### Estratto
━━━━━━━━
Umberto Veronesi con il nuovo libro Longevità (Bollati Boringhieri, p.94, euro 8), affronta uno dei temi più attuali della società contemporanea. La maggiore longevità della popolazione è un dato di fatto, ma capire cosa significa invecchiare serenamente è un'altra cosa, perché non basta aggiungere anni alla vita, bisogna fare in modo che siano anni interessanti. Partendo da qui, sulla base della sua enorme esperienza, Veronesi ci invita a meditare sul nostro stile di vita, dando il giusto peso all'alimentazione, all'attività fisica, all'attività mentale e soprattutto alla curiosità.

«Credo di essere innamorato della curiosità in se stessa. Non mi accontento mai, la mia mente non è mai ferma. Amo il fatto di essere nato curioso e sono convinto che a tutti sia stato dato il medesimo dono, che poi è il senso dell'essere longevi. Più anni abbiamo a disposizione più possiamo imparare e conoscere».

  Longevità è un breve saggio che ha come tema principale l'invecchiamento, o meglio la capacità di ciascuno di invecchiare bene al di là della mera predisposizione genetica a farlo. Veronesi parte dall'osservazione del popolo giapponese, in particolare degli abitanti dell'isola di Okinawa: i più longevi al mondo. Una eccezione nell'eccezione dunque. In Giappone infatti, la durata della vita media è di 81,2 anni e i centenari costituiscono circa il 20% della popolazione complessiva.

  Le malattie cardiovascolari sono ridotte dell'80% rispetto all'America e i tumori del 40%, e lo stesso vale per le numerose malattie più o meno gravi che affliggono l'intera popolazione mondiale (osteoporosi, colesterolo, diabete, obesità etc..). Il merito di tutto ciò è da ricercarsi in due parole: ishokudoghen e yuimaru.
━━━━━━━━
### Righe del dataset
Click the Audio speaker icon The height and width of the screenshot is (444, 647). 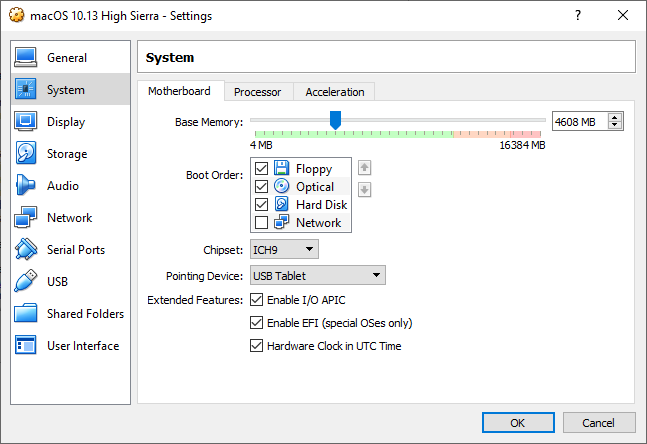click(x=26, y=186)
━━━━━━━━
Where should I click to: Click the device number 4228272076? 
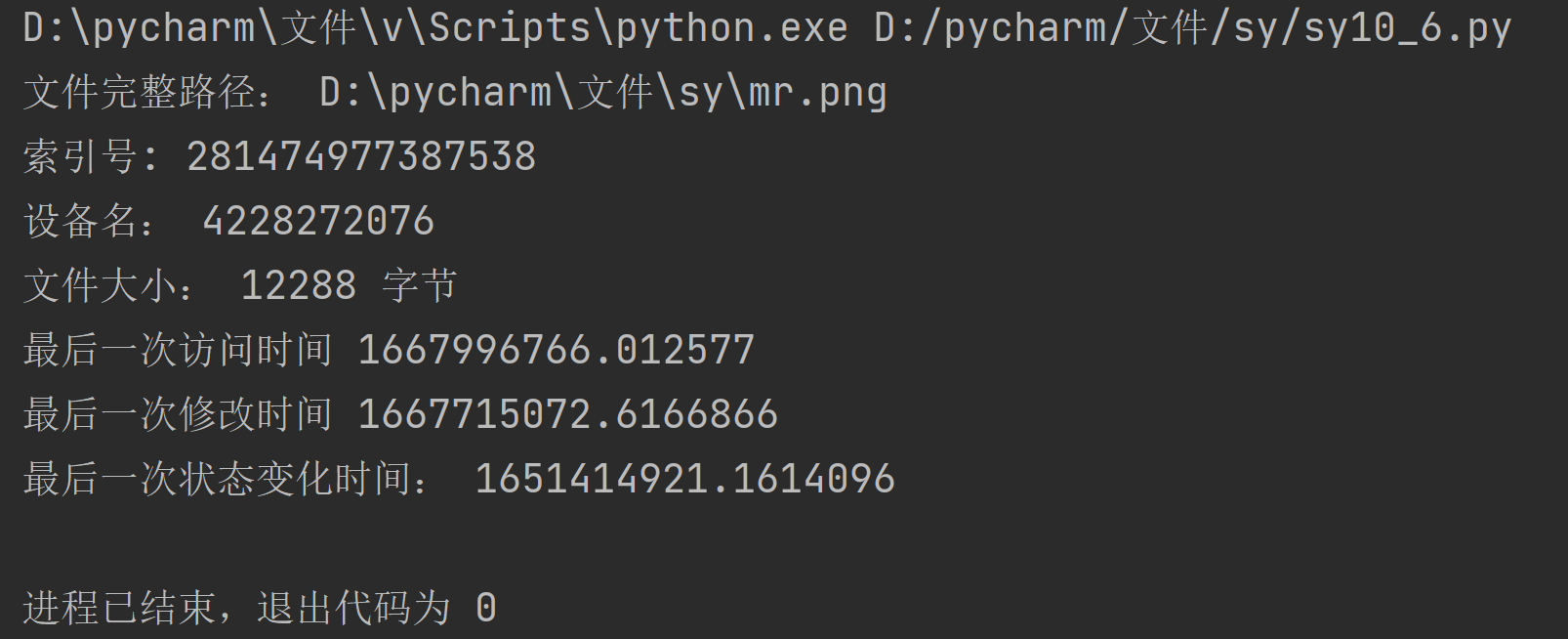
━━━━━━━━
### Compito da svolgere
Prosegua l'estratto sul libro Longevità di Umberto Veronesi, riprendendo subito dopo la frase che termina con «ishokudoghen e yuimaru».

### Risposta al compito
Con il termine ishokudoghen si intende un particolare stile di vita che prevede l'utilizzo del cibo come medicina; in particolare pesce, frutta, verdura, alghe costituiscono la maggiore fonte di sostentamento.

Il concetto di yuimaru ha invece un valore sociale, indica il senso di appartenenza ad una comunità e la possibilità di sentirsi utile nello stabilire le dinamiche interne ai vari ambiti comunitari: famiglia, villaggio, città etc. Oltre alle sane abitudini quindi, hanno valore certi comportamenti atti a mantenere ancora attivi non solo gli interessi e le attitudini, ma anche i ruoli all'interno della comunità. Per invecchiare bene non vale solo la regola del buono stato di salute fisico, ma conta la predisposizione mentale alla vecchiaia. Gli stimoli sono fondamentali, l'amore verso le persone gli animali e le cose favoriscono reazioni positive alla malattia, al lutto e alle abitudini in genere. Per questo ciascuno di noi può stabilire quando morire paradossalmente, perchè nel momento stesso in cui si rinuncia ad invecchiare consapevolmente, si rinuncia inevitabilmente a se stessi. Lo scopo è quindi quello di non perdere mai il contatto con se stessi, anche a cent'anni, ma di cercare di stabilire se esistono motivi per continuare a vivere e continuare a provare interesse per la vita.